[Linux-cluster] GFS, Locking, Read-Only, and high processor loads

Tue May 13 21:08:38 UTC 2008

rick ochoa wrote:

> I work for a company that is migrating to a SAN, implementing GFS as the 
> filesystem. We currently rsync our data from a master server to 5 
> front-end webservers running Apache and PHP. The rsyncs take an 
> extraordinarily long time as our content (currently >2.5 million small 
> files) grows, and does not scale very well as we add more front-end 
> machines. Our thinking was to put content generated on two inward facing 
> editorial machines on the SAN as read/write, and our web front-ends as 
> read-only. All temporary files and logging would write to local disk. 
> The goal of our initial work was to create this content filesystem, 
> mount the disks, eliminate the rsyncs, and free up our rsync server for 
> use as a slave database server.

You may have options that don't require SAN. If you're happy to continue 
with DAS (i.e. the cost of SAN doesn't exceed the cost of having 
separate disks in each machine with the number of machines you foresee 
using in the near future), you may do well with DRBD instead of a SAN.

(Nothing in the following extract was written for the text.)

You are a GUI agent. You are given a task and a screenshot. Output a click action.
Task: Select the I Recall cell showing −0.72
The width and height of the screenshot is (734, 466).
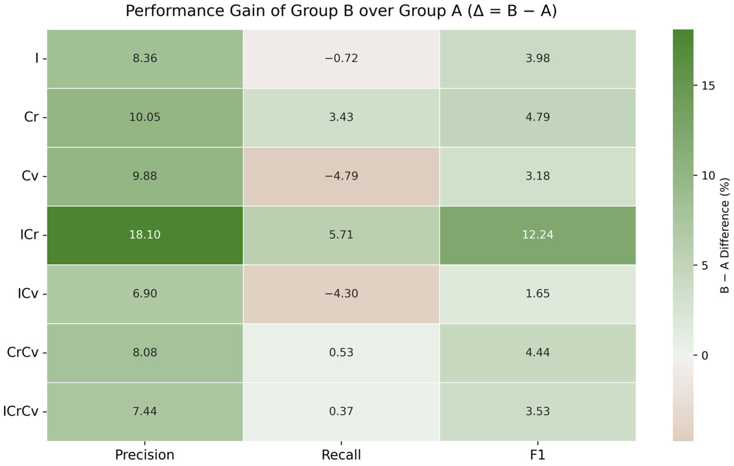coord(341,58)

> We used the Luci to configure a node and fencing on a new front-end, and 
> formatted and configured our disk with it. Our deploy plan was to set 
> this machine up, put it behind the load-balancer, and have it operate 
> under normal load for a few days to "burn it in." Once complete, we 
> would begin to migrate the other four front-ends over to the SAN, 
> mounted RO after a reinstall of the OS.
>
> This procedure worked without too much issue until we hit the fourth 
> machine in the cluster, where the cpu load went terrifyingly high and we 
> got many "D" state httpd processes. Googling "uninterruptible sleep GFS 
> php" I found references from 2006 about file locking with php and its 
> use of flock() at the start of a session. The disks were remounted as 
> "spectator" in an attempt to limit disk I/O on journals. This seemed to 
> help, but as it was the end of the day seems a false positive. The next 
> day, CPU load was again incredibly high, and after much flailing about 
> we went back to local ext3 disks to buy us some time.

If you have lots of I/O on lots of files in few directories, you may be 
out of luck. A lot of the overhead of GFS (or any similar FS) is 
unavoidable be - the locking between the nodes has to be synchronised 
for every file open.

Mounting with noatime,nodiratime,noquota may help a bit, but you will 
never see performance with frequent access to lots of small files that 
gets anywhere near local disk performance.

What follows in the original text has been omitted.